(Collected data)
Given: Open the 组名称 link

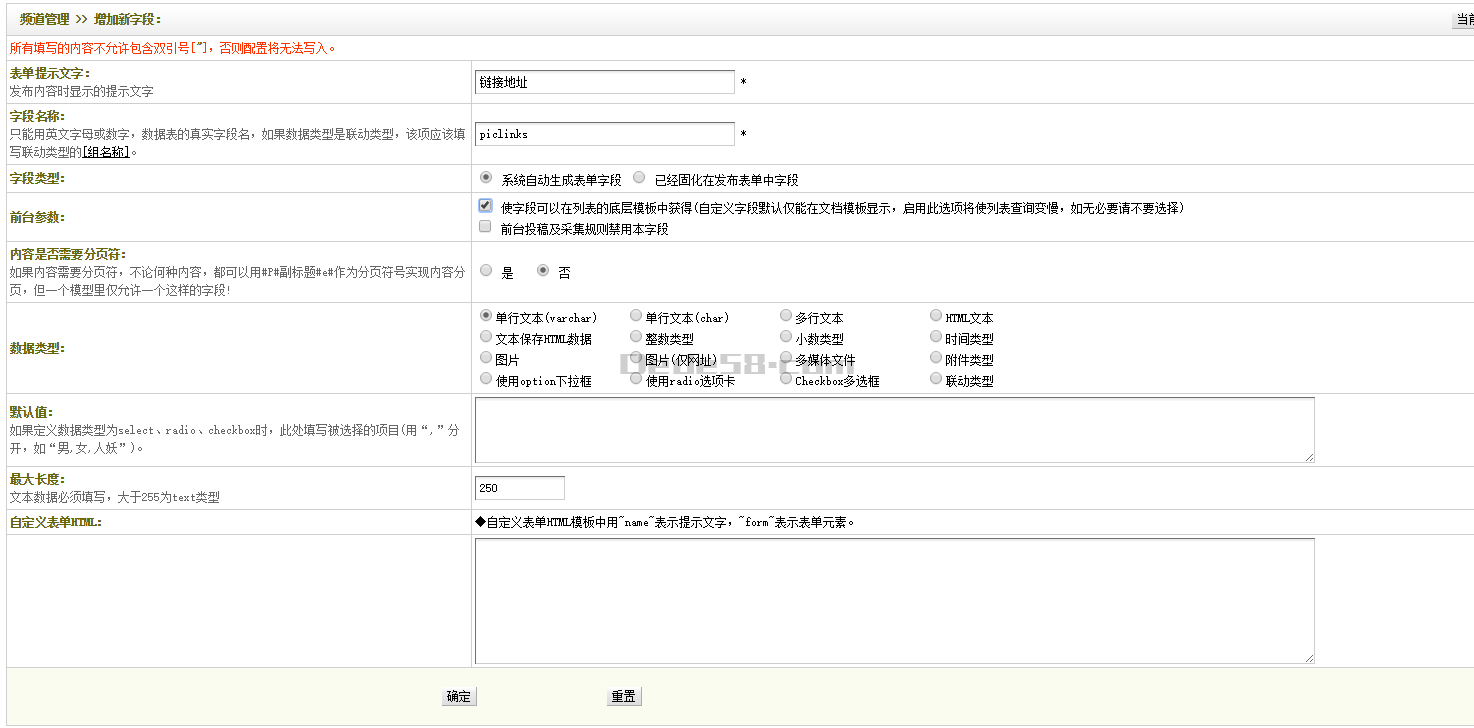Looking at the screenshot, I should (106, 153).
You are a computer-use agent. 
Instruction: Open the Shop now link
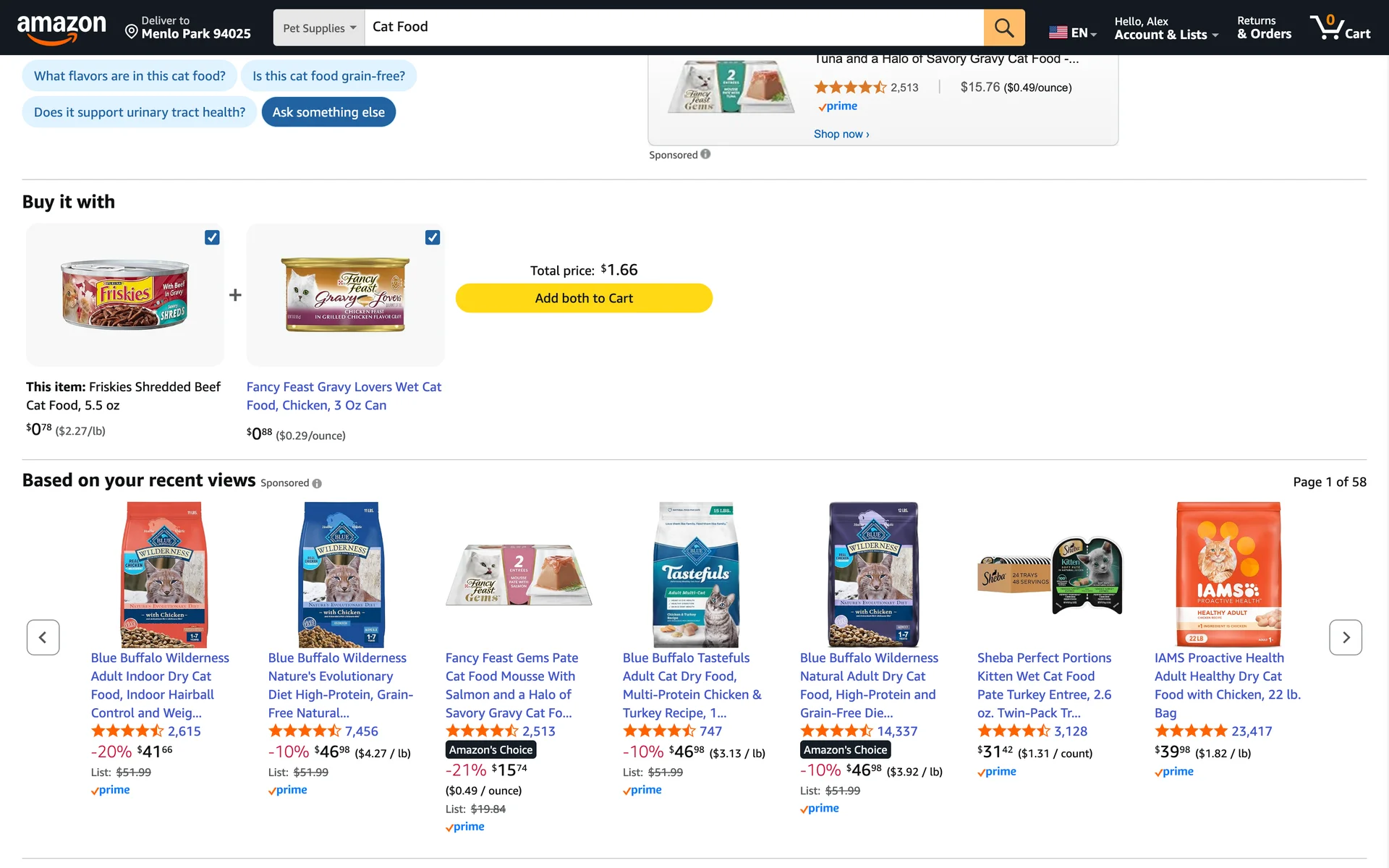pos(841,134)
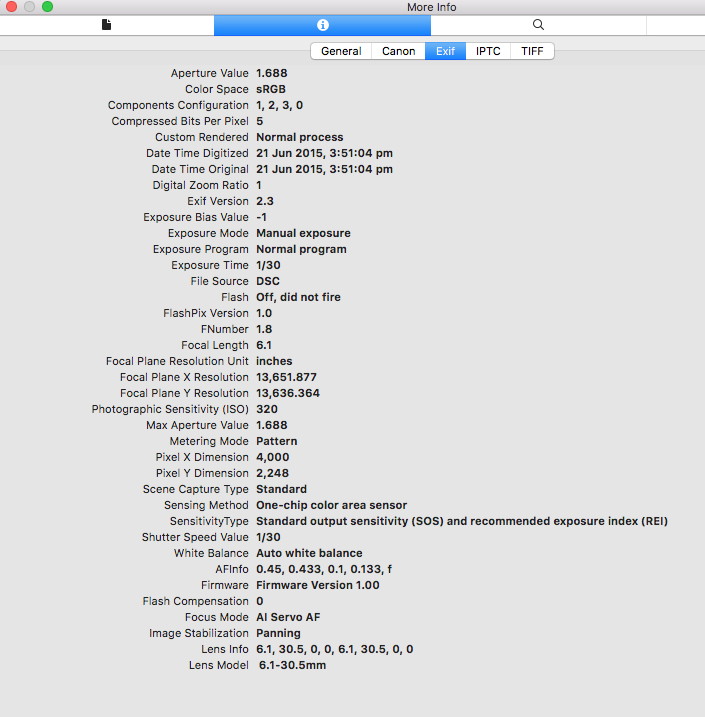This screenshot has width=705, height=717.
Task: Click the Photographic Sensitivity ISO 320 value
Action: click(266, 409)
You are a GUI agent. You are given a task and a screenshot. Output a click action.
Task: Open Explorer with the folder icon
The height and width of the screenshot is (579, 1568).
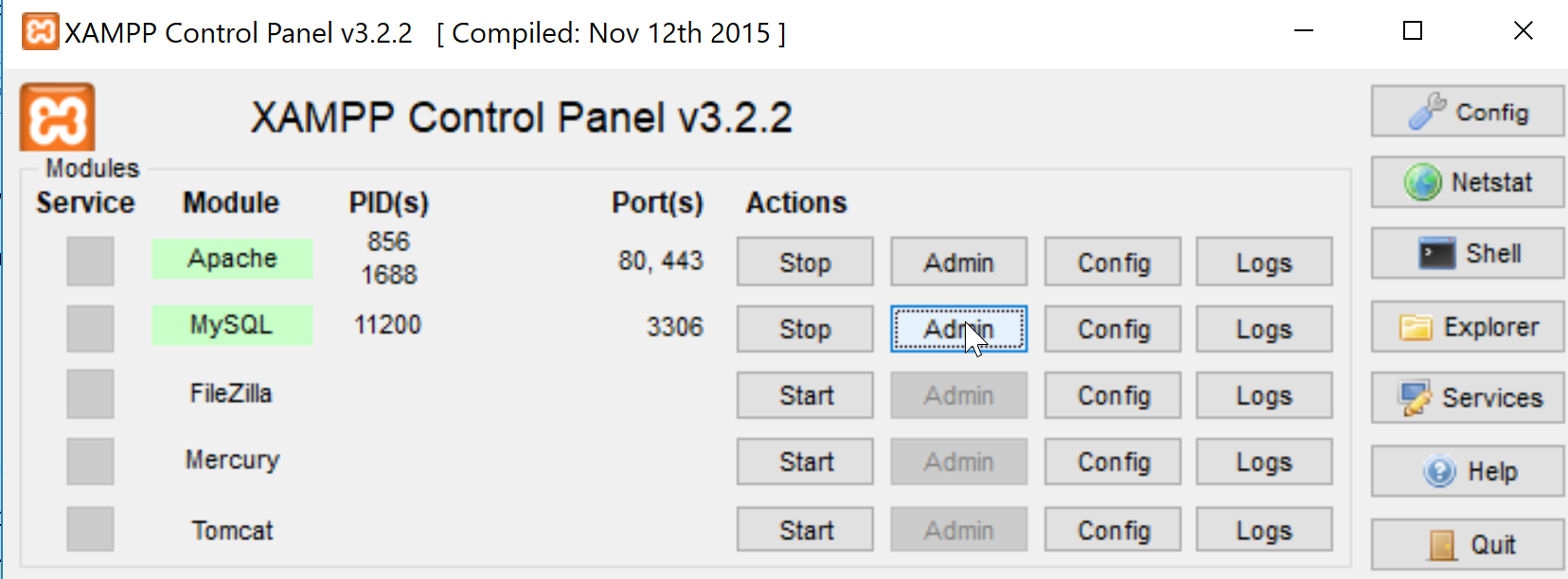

» Work to complete
Could you reproduce the data above exactly, without its pictures?

» Exercise result
Given: Open the 组名称 link

Looking at the screenshot, I should (106, 153).
You are a computer-use agent. 
Instruction: Open the Shop now link
pos(841,134)
This screenshot has width=705, height=717.
Task: Click the Photographic Sensitivity ISO 320 value
Action: click(266, 409)
You are a GUI agent. You are given a task and a screenshot. Output a click action.
Task: Open Explorer with the folder icon
The height and width of the screenshot is (579, 1568).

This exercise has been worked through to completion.